Anmerkung: Es werden niemals 0,7 Karpulen verwendet, da angebrochene Karpulen entsorgt werden und der volle Preis dafür anfällt. Die volle Karpule hat einen Inhalt von 1,7 Millilitern.

Erste Reaktion: Der Preis erscheint extrem niedrig. Sofort taucht die Frage auf: Netto- oder Bruttopreis? Und welcher Betrag wurde eigentlich nicht erstattet? Darüber gibt der Bescheid vordergründig keine Auskunft. Also zuerst einen Blick auf die Rechnung werfen: Dort werden tatsächlich nur zwei Karpulen des Anästhetikums berechnet. Und das zu dem unglaublichen Preis von 0,71 Euro je Karpule. Ein Tippfehler? – Nein, der Gesamtpreis von 1,42 Euro ist unzweifelhaft und nach Anzahl der Anästhesien plausibel für zwei Karpulen angesetzt. Also ergeht der Nichterstattungsbescheid zu ganzen 2 Cent! Das ist unglaublich aber wahr. Und das ist noch nicht der komplette Wahnsinn.

In den sogenannten amtlichen Begründungen von Bundesregierung/Bundesgesundheitsministerium zur GOZ-Novellierung ist folgendes zu finden: "Bei der Ausgliederung der nunmehr gesondert berechnungsfähigen Anästhetika ist nach den Angaben der BZÄK davon auszugehen, dass derzeit je Anästhesieleistung nach den Nummern 0090 oder 0100 durchschnittlich 0,7 Karpulen mit Kosten von durchschnittlich rund 0,5 Euro verwendet werden."

Berechnet man den simplen Dreisatz: Wenn 0,7 Karpulen 50 Cent kosten, was kostet dann eine Karpule? dann bekommt man das Ergebnis 71,43 Cent, abgerundet 71 Cent beziehungsweise 0,71 Euro.

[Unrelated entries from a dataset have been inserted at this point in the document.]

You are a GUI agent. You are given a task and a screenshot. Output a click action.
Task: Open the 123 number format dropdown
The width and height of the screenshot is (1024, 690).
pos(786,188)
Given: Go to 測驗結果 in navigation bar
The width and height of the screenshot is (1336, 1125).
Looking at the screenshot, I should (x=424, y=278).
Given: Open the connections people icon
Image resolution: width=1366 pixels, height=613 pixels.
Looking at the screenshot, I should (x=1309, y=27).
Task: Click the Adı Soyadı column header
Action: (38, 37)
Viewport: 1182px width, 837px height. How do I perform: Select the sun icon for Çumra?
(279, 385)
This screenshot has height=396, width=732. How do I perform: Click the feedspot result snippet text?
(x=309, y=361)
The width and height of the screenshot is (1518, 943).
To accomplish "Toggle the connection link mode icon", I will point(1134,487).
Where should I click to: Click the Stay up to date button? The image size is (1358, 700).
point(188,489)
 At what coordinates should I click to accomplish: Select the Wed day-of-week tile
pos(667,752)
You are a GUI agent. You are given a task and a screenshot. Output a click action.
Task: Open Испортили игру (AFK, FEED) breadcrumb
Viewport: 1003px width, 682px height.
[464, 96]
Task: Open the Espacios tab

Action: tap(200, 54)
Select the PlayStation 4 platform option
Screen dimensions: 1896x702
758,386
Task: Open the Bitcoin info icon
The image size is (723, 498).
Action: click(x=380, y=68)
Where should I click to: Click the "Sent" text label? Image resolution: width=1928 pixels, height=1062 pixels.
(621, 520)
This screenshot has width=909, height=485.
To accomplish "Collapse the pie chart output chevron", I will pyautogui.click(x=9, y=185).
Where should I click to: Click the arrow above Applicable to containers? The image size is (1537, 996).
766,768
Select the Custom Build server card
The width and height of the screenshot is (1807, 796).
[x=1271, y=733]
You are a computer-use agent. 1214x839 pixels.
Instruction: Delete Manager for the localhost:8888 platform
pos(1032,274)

Also der Beihilfebescheid für 2 Cent Mindererstattung auch noch basierend auf einem Rechenfehler oder auf mathematischer Dreisatzschwäche.

Schaut man in den gängigen Dentalkatalogen nach, wird schnell klar: Alle weisen Nettopreise aus und bei vielen kommen zum Beispiel bei Bestellungen bis zu 100 Euro Nettowarenwert Versand-/ Zustellkosten von zirka 5 Euro hinzu. Die Preise je Karpule bewegen sich tatsächlich um 50 Cent netto, es gibt allerdings auch teurere Produkte. Legt man einmal 5 Euro Versandkosten auf die einzelnen Karpulen für netto 100 Euro um (mind. 0,04 Euro/Karpule) und berechnet 19 Prozent Umsatzsteuer, dann wären das also mindestens 0,89 Euro je Karpule (inklusive anteilige Zustellkosten und Mehrwertsteuer). Das ist ein realistischer Bruttopreis für einfache übliche Anästhetika, also nicht die behaupteten 0,70 Cent. Fazit: Falsch rechnen und dann noch „netto“ mit „brutto“ verwechseln, das ist ein starkes Stück.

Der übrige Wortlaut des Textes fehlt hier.